Document segment =>
>> START

Cover of Alexander the Great in Afghanistan

For the first time in over a thousand years we know the exact length of the reign of Alexander the Great - 12 years 8 months and 14 days!

The new date has just been published in Alexander the Great in Afghanistan: A Reconstruction of Cleitarchus by Andrew Chugg, who is an expert on Alexander the Great. He has appeared in several TV documentaries on Alexander the Great shown around the world on the National Geographic TV channel, most recently in the Alexander the Great episode of Mystery Files (first aired on June 7th 2011 on National Geographic UK). He is also the author of articles on Alexander the Great in peer-reviewed academic journals, including Greece & Rome, The American Journal of Ancient History and the Ancient History Bulletin.

The new book relates the story of how Alexander's campaigns in Afghanistan turned into a blood-soaked slog against unrelenting opponents who adopted the same style of guerrilla resistance as is seen in that region today. Simultaneously, Alexander was beset by internal dissension, which engendered treason and plot within his own camp. How he coped with these dual challenges, through ruthless application of force in combination with conciliatory gestures, still offers useful lessons in strategy. For Alexander was ultimately uniquely successful in that region insofar as he established its rule by Greek kings for the next several centuries.

>> END

Copy out everything in the passage about the book on Alexander the Great in Afghanistan from "The new date" down to "Ancient History Bulletin.".

Data rows =>
>> START

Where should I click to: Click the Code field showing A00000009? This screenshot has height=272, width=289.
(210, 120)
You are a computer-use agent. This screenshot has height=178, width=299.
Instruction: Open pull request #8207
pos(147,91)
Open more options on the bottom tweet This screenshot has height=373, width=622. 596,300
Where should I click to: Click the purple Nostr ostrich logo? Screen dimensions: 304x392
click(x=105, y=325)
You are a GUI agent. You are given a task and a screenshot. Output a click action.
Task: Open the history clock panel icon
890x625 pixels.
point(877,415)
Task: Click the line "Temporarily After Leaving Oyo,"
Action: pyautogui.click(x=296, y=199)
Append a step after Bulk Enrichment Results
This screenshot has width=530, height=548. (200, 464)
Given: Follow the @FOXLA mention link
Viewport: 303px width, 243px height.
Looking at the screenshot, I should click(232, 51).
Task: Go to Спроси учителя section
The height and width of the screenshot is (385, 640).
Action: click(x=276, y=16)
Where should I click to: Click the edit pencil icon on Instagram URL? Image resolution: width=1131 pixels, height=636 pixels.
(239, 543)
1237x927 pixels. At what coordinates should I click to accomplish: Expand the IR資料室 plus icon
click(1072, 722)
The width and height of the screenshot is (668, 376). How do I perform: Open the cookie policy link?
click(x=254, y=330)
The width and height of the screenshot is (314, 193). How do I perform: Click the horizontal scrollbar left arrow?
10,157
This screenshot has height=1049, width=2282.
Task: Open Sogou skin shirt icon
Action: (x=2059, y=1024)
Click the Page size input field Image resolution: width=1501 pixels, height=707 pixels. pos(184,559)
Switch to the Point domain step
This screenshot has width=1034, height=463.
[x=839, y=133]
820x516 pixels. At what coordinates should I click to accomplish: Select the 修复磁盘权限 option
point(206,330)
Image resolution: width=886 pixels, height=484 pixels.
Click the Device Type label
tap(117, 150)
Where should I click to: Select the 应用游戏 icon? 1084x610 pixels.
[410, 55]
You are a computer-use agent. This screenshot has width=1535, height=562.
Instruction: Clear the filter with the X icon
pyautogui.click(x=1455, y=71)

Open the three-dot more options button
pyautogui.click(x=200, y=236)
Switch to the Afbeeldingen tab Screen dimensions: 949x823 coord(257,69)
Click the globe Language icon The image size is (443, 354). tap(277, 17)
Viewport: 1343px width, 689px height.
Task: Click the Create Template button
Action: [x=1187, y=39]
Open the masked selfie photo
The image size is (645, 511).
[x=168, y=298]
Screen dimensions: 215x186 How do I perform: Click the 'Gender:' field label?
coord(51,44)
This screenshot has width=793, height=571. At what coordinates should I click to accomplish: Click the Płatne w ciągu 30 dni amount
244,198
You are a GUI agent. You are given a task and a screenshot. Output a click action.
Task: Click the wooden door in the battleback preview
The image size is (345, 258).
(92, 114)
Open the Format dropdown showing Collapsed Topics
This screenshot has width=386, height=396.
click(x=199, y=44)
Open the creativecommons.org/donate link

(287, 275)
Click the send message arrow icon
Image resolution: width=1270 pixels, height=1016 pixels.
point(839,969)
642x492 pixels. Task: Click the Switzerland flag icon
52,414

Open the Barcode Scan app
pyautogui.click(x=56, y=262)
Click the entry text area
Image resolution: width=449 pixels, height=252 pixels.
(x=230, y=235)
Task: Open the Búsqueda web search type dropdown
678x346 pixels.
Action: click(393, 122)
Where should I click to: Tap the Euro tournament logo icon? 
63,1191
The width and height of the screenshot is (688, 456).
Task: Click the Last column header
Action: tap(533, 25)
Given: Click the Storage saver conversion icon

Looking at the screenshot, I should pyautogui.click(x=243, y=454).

>> END

Finished exercise =>
The new date has just been published in Alexander the Great in Afghanistan: A Reconstruction of Cleitarchus by Andrew Chugg, who is an expert on Alexander the Great. He has appeared in several TV documentaries on Alexander the Great shown around the world on the National Geographic TV channel, most recently in the Alexander the Great episode of Mystery Files (first aired on June 7th 2011 on National Geographic UK). He is also the author of articles on Alexander the Great in peer-reviewed academic journals, including Greece & Rome, The American Journal of Ancient History and the Ancient History Bulletin.